Atlas Shrugged by Ayn Rand

An aging tramp had taken refuge in the corner of her vestibule.

He sat on the floor, his posture suggesting that he had no strength left to stand up or to care about being caught. He was looking at the conductor, his eyes observant, fully conscious, but devoid of any reaction. The train was slowing down for a bad stretch of track, the conductor had opened the door to a cold gust of wind, and was waving at the speeding black void, ordering, “Get going! Get off as you got on or I’ll kick you off head first!”

There was no astonishment in the tramp’s face, no protest, no anger, no hope; he looked as if he had long since abandoned any judgment of any human action. He moved obediently to rise, his hand groping upward along the rivets of the car’s wall. She saw him glance at her and glance away, as if she were merely another inanimate fixture of the train. He did not seem to be aware of her person, any more than of his own, he was indifferently ready to comply with an order which, in his condition, meant certain death.

She glanced at the conductor. She saw nothing in his face except the blind malevolence of pain, of some long-repressed anger that broke out upon the first object available, almost without consciousness of the object’s identity. The two men were not human beings to each other any longer.

The tramp’s suit was a mass of careful patches on a cloth so stiff and shiny with wear that one expected it to crack like glass if bent; but she noticed the collar of his shirt: it was bone-white from repeated laundering and it still preserved a semblance of shape. He had pulled himself up to his feet, he was looking indifferently at the black hole open upon miles of uninhabited wilderness where no one would see the body or hear the voice of a mangled man, but the only gesture of concern he made was to tighten his grip on a small, dirty bundle, as if to make sure he would not lose it in leaping off the train.

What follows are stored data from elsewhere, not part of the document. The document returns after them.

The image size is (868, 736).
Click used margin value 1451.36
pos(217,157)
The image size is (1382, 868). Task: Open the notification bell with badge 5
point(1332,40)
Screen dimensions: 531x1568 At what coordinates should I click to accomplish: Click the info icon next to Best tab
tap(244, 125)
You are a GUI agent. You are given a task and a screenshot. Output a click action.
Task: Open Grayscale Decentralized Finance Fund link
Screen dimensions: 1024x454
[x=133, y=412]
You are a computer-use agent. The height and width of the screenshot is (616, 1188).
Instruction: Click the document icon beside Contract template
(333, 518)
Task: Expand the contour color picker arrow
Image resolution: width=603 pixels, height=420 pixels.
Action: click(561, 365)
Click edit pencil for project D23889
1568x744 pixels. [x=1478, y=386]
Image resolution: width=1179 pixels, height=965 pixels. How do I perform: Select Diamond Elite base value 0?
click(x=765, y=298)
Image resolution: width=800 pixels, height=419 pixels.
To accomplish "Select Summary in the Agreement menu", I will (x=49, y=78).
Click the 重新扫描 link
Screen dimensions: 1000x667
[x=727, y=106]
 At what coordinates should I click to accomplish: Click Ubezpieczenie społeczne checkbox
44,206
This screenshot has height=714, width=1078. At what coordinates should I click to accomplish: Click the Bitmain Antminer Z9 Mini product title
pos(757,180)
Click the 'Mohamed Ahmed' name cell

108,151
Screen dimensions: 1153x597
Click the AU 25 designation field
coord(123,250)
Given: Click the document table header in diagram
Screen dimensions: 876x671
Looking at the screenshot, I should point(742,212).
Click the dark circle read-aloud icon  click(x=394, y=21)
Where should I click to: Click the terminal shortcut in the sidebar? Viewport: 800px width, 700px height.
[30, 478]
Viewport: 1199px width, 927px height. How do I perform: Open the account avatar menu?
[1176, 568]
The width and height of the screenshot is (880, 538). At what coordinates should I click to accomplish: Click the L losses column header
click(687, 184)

It was the laundered collar and this gesture for the last of his possessions—the gesture of a sense of property—that made her feel an emotion like a sudden, burning twist within her. “Wait,” she said.

The two men turned to her.

“Let him be my guest,” she said to the conductor, and held her door open for the tramp, ordering, “Come in.”

The tramp followed her, obeying as blankly as he had been about to obey the conductor.

He stood in the middle of her car, holding his bundle, looking around him with the same observant, unreacting glance.

“Sit down,” she said.

He obeyed—and looked at her, as if waiting for further orders.

There was a kind of dignity in his manner, the honesty of the open admission that he had no claim to make, no plea to offer, no questions to ask, that he now had to accept whatever was done to him and was ready to accept it.

He seemed to be in his early fifties; the structure of his bones and the looseness of his suit suggested that he had once been muscular.

The lifeless indifference of his eyes did not fully hide that they had been intelligent; the wrinkles cutting his face with the record of some incredible bitterness, had not fully erased the fact that the face had once possessed the kindliness peculiar to honesty.

“When did you eat last?” she asked.

“Yesterday,” he said, and added, “I think.”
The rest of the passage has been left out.